食事が終わって、リビング・ルームに向かう。
アメリカの家にしてはごく普通の大きさのリビングルームに、PAスピーカーやアンプやドラムなどを入れて、いよいよジャムが始まろうとしていた。
ソファーの真ん中にジャックが座り、ミュージシャン達も、ぼちぼちリビングに集まって来た。

菊田俊介オフィシャルブログ「菊田俊介ブルース日記」Powered by Ameba-オーティス&リッキー(オーティス・クレイと、いまだ療養中のブルースマシーンのリッキー・ネルソンが談笑)

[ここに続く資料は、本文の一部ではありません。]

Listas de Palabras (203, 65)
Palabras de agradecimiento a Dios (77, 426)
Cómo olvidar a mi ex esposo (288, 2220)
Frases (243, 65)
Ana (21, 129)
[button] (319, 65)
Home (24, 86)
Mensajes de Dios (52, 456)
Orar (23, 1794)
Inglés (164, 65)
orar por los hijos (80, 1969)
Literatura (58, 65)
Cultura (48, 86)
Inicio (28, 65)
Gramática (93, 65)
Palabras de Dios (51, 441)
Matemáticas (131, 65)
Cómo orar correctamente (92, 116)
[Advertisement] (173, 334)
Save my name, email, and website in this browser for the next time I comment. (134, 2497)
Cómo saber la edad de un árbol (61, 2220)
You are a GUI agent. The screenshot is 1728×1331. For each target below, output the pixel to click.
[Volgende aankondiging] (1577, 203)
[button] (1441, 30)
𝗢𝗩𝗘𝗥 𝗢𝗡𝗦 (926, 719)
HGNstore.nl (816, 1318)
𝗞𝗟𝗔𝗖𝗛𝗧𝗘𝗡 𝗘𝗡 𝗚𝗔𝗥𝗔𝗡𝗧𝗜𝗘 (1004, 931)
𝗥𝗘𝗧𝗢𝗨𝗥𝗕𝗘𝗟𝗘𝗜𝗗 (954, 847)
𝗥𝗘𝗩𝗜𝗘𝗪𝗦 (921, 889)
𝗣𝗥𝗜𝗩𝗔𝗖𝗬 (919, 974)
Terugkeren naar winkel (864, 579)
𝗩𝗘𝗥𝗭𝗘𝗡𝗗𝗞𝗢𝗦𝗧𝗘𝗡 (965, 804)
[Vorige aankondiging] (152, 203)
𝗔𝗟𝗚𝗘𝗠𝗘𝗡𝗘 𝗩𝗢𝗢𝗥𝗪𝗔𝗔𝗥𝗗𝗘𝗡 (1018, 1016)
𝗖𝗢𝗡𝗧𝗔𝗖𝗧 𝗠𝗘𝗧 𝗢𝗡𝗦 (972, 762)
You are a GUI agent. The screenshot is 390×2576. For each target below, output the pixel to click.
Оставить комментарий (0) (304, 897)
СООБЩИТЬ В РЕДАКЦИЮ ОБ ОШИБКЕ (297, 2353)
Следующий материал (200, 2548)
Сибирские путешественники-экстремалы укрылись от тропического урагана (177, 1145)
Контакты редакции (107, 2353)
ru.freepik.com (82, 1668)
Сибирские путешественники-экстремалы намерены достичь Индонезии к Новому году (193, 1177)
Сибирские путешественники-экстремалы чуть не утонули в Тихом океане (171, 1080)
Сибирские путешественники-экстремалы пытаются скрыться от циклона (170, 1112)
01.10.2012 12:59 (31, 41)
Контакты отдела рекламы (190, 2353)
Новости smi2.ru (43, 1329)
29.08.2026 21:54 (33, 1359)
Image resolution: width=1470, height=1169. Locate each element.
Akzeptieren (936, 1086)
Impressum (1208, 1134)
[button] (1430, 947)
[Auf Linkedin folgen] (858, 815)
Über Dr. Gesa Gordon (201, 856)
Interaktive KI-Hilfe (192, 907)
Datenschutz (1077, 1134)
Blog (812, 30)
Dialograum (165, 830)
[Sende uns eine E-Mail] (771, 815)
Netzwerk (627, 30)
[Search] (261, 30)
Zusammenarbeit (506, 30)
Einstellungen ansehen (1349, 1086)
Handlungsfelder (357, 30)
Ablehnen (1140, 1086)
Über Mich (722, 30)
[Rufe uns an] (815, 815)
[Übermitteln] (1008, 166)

マイク・ウィーラーのバンドに、ジミー・ジョンソンが入って、演奏が始まった。2曲目からはシュガー・ブルーがハーモニカで飛び入りして、一気にプレーがヒートアップする。
とはいっても、リビングルームでの演奏だから、音量は普段の半分以下。こうして押さえた音量でじっくり聞くブルースもいいものだ。

ジャックを見ると、時に目をつぶって、自分のためにプレーされた音を全て受け止めようとしているようだった。

オーティス・クレイや、リコ・マックファーランドも続けてどんどん歌い、プレーする。

菊田俊介オフィシャルブログ「菊田俊介ブルース日記」Powered by Ameba-ジャックのジャムセッション(ちょっと暗くて見にくいけど、写真の左でギターを弾いているのがジミー・ジョンソン。右のハーモニカがシュガー・ブルーで、その後ろでギターを弾いているのがマイク・ウィーラーだ)

これだけのラインナップを一度に見れるのは、大きなブルース・フェスティバルくらいだ。
それが、ジャックの家のリビング・ルームで行われている。もちろん誰一人として、ギャラを求めたりしない。
ジャックのブルースやミュージシャン達への人一倍の愛情が、実現させたのだ。

レッスンがあったので、ジャムの途中で引き上げる。演奏の邪魔をしないように、そっと玄関を出ると、奥さんのキャットが追いかけて来た。
「シュン、今日は来てくれて本当にありがとう。ジャックにとって最高の一日になったわ」
「うん、呼んでくれてありがとう。二人に会えてよかった」
「あなたは、ジャックのお気に入りだったのよ」
「うん、また会えるといいね」

"God bless you, Jack" 
帰りの車の中で、何度もつぶやいていた。